Collected data
╭──

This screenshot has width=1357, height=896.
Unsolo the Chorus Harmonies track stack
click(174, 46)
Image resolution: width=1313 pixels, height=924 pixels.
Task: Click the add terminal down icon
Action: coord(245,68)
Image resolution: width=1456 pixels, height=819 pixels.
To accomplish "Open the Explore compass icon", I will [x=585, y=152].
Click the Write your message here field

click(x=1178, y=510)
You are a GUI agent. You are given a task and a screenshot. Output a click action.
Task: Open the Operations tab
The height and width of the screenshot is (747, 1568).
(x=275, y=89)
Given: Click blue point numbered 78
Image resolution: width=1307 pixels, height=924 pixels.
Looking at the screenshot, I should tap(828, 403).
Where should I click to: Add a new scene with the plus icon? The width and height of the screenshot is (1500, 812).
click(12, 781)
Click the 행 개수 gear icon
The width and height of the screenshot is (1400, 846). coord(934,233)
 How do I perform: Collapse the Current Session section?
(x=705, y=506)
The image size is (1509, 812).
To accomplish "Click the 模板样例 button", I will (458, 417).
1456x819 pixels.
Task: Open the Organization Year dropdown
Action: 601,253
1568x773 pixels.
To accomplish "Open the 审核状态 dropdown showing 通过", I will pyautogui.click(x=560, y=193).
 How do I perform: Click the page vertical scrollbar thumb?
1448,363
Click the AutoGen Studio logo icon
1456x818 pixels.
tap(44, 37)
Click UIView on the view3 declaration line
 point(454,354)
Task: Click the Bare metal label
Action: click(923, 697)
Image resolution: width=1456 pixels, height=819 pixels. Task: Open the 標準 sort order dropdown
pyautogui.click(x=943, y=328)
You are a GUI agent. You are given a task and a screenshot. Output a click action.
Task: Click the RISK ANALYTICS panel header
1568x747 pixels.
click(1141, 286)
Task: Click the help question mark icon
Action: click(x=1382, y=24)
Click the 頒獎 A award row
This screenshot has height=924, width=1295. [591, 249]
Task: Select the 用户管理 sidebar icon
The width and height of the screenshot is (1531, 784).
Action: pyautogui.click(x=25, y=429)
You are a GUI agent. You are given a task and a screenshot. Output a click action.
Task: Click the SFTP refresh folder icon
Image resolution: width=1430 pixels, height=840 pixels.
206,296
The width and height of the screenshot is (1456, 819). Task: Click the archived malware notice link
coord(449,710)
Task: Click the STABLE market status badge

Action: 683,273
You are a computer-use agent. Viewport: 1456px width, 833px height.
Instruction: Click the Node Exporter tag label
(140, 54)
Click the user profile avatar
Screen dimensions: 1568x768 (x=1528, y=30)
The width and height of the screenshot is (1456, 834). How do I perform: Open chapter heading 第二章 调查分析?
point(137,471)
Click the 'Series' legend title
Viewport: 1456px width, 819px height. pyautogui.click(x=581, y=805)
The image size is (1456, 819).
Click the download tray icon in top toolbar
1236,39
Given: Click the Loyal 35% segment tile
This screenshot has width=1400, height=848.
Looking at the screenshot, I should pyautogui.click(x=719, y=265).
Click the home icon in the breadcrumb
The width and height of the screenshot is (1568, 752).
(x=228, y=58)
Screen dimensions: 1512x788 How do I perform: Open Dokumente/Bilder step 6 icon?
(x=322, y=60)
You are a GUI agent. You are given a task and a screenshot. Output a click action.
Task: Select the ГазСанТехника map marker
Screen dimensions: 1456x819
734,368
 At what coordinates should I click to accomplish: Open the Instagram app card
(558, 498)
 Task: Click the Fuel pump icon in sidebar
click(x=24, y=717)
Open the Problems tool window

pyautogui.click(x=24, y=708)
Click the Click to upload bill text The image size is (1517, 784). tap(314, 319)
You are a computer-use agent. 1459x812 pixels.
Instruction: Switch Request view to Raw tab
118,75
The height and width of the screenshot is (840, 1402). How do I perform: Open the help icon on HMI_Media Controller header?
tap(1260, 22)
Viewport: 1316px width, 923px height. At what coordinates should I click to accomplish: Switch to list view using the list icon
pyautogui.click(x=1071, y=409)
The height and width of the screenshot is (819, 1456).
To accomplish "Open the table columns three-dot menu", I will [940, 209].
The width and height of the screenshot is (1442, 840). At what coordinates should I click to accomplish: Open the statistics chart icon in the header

╰──

WHAT YOU ARE ASKED TO DO: Each line of the data in which the string "computer" appears needs to be copied.

RESPONSE TO THIS TASK:
You are a computer-use agent. Viewport: 1456px width, 833px height.
You are a computer-use agent. 1459x812 pixels.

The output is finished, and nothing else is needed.